A few companies I know have talked to their banks about finance, and the banks are very keen to promote their business lending products – from overdrafts to term loans, from invoice factoring to asset finance.  Some banks  have relationship managers actively encouraging customers to explore these products, and hardly a day goes by at the moment when I don’t get a mailshot or e-mail from funding circle and other lending platforms.

I know a few young tech companies have been tempted to pursue these options.  The application form is often long and complex to fill in, then it asks for many additional documents which take time to assemble.  Once sent to the bank (or alternative lender), they often come back with more questions, and then they take time to process the application.  Often this process takes a few months from start to end, and most of the companies I am hearing from are getting a “No” back.

The reasons that are given are usually some variation of:

  • Your company is making/accumulating a loss
  • Your company doesn’t have <required threshold> of revenue
  • You don’t have enough trading history for us to lend
  • We need a personal guarantee from all the directors (or in some cases even all shareholders) for the finance*

* This isn’t actually a “no” – but try getting your investor director or a director appointed by Scottish Investment Bank to agree to be personally liable for your businesses debt…
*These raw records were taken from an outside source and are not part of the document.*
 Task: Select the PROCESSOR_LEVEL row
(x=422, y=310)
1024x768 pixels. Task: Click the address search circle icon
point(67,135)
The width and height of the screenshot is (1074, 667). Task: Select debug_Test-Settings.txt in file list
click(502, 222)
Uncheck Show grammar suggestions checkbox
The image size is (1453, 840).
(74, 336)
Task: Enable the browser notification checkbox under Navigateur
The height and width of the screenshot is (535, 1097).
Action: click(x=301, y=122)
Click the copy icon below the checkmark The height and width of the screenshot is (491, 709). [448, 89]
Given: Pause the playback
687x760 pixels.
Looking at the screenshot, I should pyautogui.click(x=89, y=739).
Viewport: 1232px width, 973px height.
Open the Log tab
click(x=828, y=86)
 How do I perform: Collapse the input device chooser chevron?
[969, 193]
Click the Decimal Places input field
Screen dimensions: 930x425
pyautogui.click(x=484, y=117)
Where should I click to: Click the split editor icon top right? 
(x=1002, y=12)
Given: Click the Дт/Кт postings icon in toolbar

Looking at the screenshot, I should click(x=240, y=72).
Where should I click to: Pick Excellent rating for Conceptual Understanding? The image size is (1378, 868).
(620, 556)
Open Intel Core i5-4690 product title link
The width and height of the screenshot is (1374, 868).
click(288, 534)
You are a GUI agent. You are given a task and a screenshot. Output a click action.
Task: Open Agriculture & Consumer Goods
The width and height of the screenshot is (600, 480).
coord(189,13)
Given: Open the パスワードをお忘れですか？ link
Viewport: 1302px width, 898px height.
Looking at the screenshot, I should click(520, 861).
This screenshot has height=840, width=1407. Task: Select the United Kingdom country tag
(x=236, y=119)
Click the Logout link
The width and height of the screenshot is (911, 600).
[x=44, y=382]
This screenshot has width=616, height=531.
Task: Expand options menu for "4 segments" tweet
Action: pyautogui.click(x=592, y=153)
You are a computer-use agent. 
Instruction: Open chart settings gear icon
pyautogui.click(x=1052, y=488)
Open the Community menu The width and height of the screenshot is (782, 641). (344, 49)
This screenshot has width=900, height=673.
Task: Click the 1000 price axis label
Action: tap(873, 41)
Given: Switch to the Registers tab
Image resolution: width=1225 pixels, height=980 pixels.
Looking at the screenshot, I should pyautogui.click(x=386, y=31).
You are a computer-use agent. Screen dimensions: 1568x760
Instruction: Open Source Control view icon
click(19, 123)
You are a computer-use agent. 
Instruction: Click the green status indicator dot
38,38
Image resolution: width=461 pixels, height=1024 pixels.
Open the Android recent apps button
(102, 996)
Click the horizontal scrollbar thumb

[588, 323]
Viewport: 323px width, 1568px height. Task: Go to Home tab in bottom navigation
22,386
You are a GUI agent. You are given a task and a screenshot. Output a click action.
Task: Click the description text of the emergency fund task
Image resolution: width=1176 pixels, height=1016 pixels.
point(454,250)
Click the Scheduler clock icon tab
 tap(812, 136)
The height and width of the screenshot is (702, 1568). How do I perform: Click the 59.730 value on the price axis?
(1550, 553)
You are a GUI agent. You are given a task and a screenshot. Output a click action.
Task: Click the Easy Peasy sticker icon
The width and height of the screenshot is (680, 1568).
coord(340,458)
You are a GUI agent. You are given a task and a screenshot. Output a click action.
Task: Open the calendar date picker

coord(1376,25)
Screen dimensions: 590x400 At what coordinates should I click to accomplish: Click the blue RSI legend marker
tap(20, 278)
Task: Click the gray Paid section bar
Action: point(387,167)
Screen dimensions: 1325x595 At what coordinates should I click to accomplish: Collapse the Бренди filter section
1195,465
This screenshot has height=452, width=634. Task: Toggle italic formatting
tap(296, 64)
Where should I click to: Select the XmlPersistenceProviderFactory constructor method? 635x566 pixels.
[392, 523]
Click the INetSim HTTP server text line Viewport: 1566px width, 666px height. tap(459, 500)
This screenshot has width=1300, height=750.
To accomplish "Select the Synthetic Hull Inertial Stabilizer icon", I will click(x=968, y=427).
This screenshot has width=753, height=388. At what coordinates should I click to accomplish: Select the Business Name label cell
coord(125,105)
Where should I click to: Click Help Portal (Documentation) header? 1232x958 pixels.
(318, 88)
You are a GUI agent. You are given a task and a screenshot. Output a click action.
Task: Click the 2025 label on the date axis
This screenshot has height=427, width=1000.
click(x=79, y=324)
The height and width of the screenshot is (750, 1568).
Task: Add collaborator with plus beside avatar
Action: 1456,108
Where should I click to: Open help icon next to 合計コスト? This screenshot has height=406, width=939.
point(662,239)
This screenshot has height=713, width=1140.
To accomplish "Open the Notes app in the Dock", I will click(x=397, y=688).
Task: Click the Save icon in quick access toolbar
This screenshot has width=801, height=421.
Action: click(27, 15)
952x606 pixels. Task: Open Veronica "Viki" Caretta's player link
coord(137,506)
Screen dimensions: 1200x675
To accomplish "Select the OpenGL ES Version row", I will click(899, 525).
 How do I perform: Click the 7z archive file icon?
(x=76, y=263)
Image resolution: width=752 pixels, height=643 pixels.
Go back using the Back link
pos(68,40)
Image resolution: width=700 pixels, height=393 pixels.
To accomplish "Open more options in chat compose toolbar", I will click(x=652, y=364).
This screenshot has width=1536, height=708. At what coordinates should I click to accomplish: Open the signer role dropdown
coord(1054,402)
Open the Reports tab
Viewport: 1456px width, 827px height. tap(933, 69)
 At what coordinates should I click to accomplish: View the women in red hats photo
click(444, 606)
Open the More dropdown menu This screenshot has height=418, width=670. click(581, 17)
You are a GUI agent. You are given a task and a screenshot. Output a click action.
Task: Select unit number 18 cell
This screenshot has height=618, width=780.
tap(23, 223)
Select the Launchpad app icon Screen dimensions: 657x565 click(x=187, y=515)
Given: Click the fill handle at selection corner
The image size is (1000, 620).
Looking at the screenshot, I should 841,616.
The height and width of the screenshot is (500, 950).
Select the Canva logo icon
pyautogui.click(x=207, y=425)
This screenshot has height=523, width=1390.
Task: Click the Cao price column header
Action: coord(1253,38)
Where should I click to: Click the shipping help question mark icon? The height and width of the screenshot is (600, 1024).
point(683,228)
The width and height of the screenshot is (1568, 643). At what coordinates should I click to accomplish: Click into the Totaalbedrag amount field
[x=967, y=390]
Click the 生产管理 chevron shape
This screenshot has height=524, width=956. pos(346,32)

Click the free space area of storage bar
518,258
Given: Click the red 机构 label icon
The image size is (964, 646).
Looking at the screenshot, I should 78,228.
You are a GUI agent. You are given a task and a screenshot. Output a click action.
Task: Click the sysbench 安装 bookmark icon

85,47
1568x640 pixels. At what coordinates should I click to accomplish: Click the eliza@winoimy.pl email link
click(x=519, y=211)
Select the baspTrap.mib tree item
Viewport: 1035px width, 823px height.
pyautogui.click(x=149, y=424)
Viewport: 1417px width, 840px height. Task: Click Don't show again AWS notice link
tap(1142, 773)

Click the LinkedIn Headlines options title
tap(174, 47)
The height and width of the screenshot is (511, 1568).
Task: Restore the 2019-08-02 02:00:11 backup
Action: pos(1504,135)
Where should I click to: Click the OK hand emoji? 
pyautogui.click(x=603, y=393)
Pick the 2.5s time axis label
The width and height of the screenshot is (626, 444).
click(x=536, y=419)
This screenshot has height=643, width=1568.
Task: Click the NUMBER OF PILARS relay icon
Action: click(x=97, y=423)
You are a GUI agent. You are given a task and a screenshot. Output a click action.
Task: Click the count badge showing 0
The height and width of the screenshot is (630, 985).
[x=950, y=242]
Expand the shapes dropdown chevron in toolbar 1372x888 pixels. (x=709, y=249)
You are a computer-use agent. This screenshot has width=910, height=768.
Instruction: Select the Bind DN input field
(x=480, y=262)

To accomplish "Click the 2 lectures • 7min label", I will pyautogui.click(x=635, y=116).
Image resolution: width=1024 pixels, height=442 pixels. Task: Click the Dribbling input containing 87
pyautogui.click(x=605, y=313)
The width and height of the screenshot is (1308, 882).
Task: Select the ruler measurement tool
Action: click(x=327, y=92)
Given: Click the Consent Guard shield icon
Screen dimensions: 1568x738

The thing I find really frustrating is how simple these responses are – this isn’t a complex scoring process that no-one can predict the outcome of!  Why aren’t lenders asking these simple questions up-front before wasting entrepreneurs time?  It’s not just the time spent on the application, it’s the opportunity cost of the months spent not pursuing other options in the expectation that bank finance will be forthcoming.

I’d love to see banks doing more to support entrepreneurial young tech companies, but I understand that might not fit their risk profile.  Where they aren’t going to lend, the best thing banks can do is get to “no” as fast as possible, so as not to waste entrepreneurs precious time.